For his part, Smotrich said that the “correct solution” to the war would be to “encourage the voluntary migration of Gaza’s residents to countries that will agree to take in the refugees.”

He also doubled down on the position Wednesday, claiming that “more than 70 percent of the Israeli public today supports” such “a humanitarian solution,” but did not provide a source for this statistic.

A resettlement policy is necessary, Smotrich said, because “a small country like ours cannot afford a reality where four minutes away from our communities there is a hotbed of hatred and terrorism, where two million people wake up every morning with aspiration for the destruction of the State of Israel and with a desire to slaughter and rape and murder Jews wherever they are.”

Zman Israel, The Times of Israel’s Hebrew sister site, reported Wednesday that Netanyahu’s coalition is conducting secret contacts on accepting thousands of immigrants from Gaza with Congo, in addition to other nations. The report was denied later in the day by a senior diplomatic official.

For months, Netanyahu has bucked US requests to begin planning for who will govern the Gaza Strip after the war, ostensibly recognizing that his far-right coalition partners would reject proposals that do not include Israel’s reoccupation and resettlement of Gaza — which the security establishment and Washington oppose. A cabinet meeting on the matter was planned for Thursday.

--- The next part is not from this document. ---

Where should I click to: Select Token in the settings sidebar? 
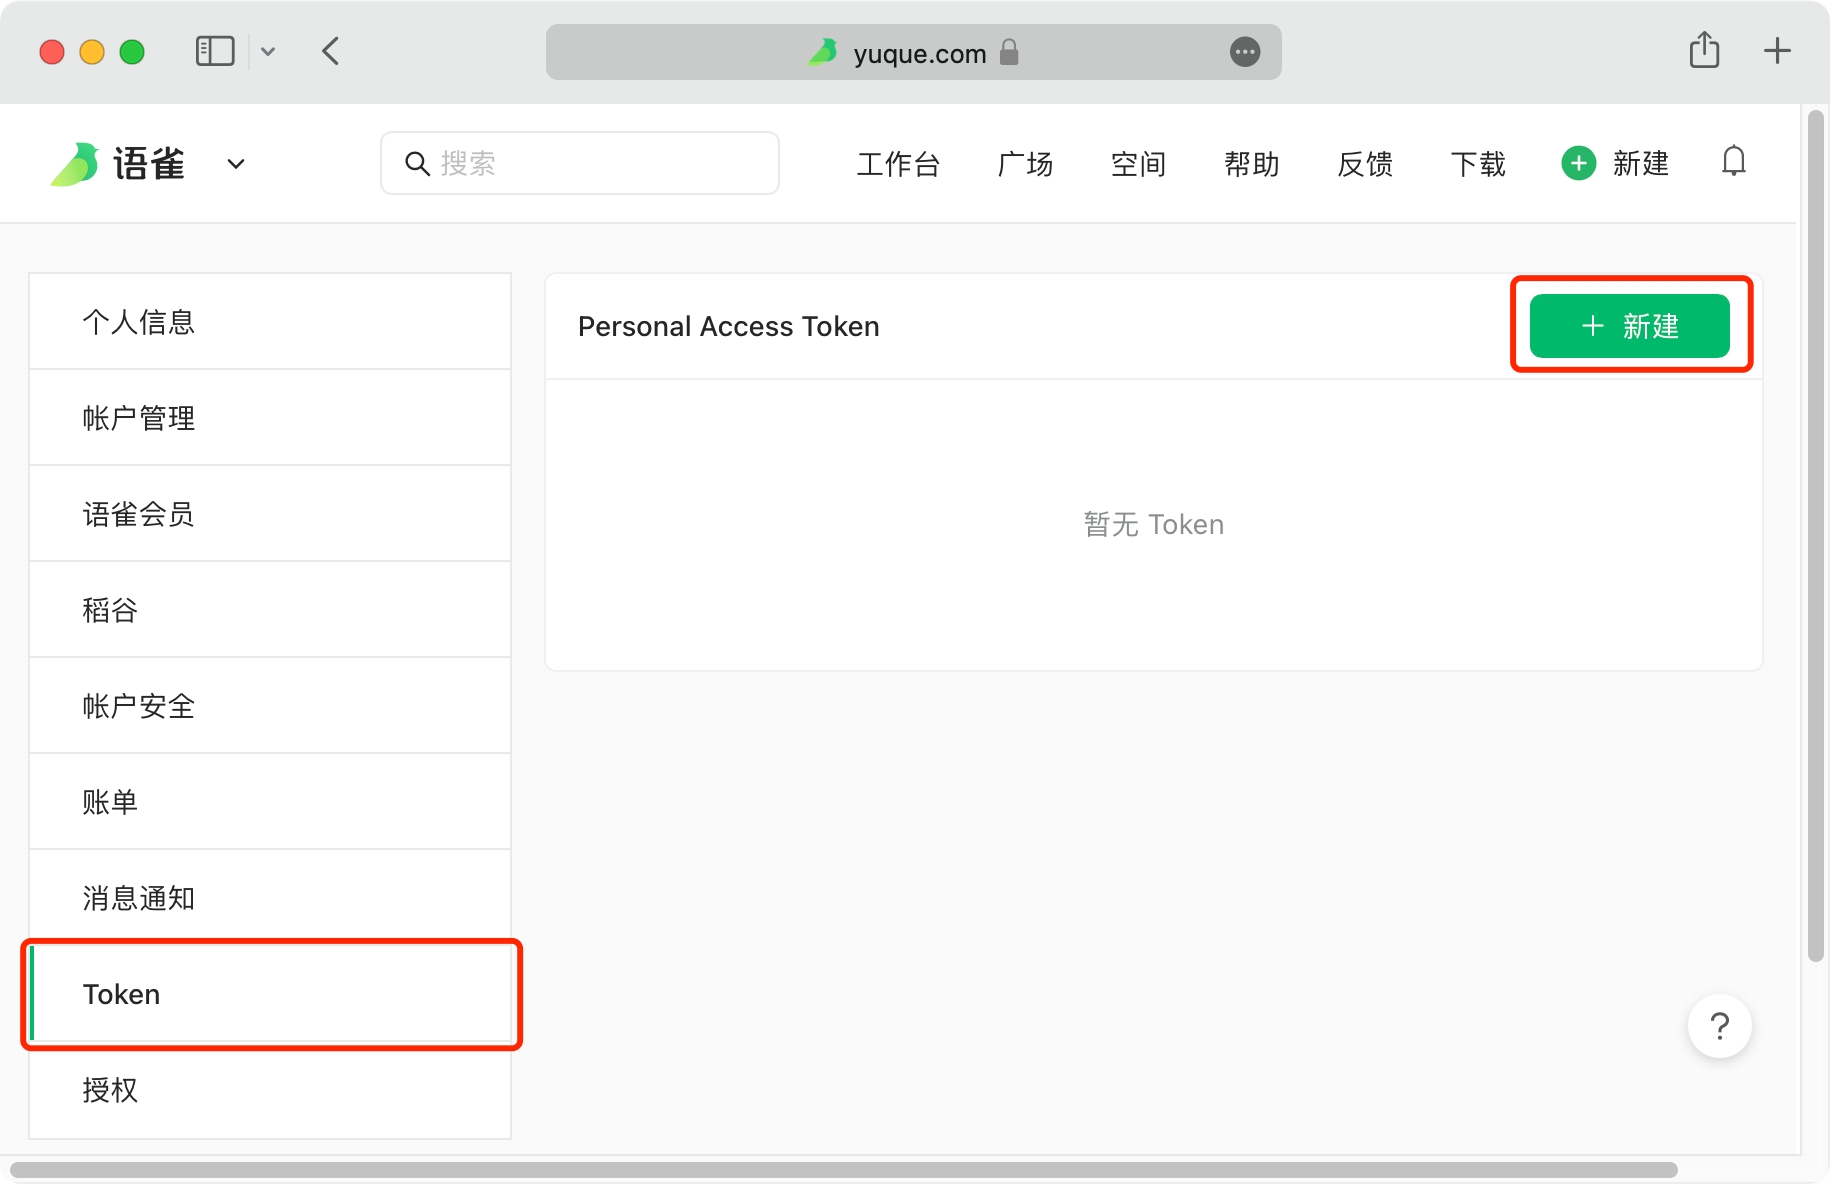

Israel launched its ground assault on Gaza following the October 7 attack on Israel by Hamas in which thousands of terrorists breached the border, killing some 1,200 people, most of them civilians, and taking another 240 hostages.

Israel has vowed to bring the hostages home and destroy Hamas’s forces in the Strip. It has urged civilians to move to southern Gaza, displacing hundreds of thousands of people. Egypt, which controls Gaza’s southern border has refused to open it to allow Palestinians to leave.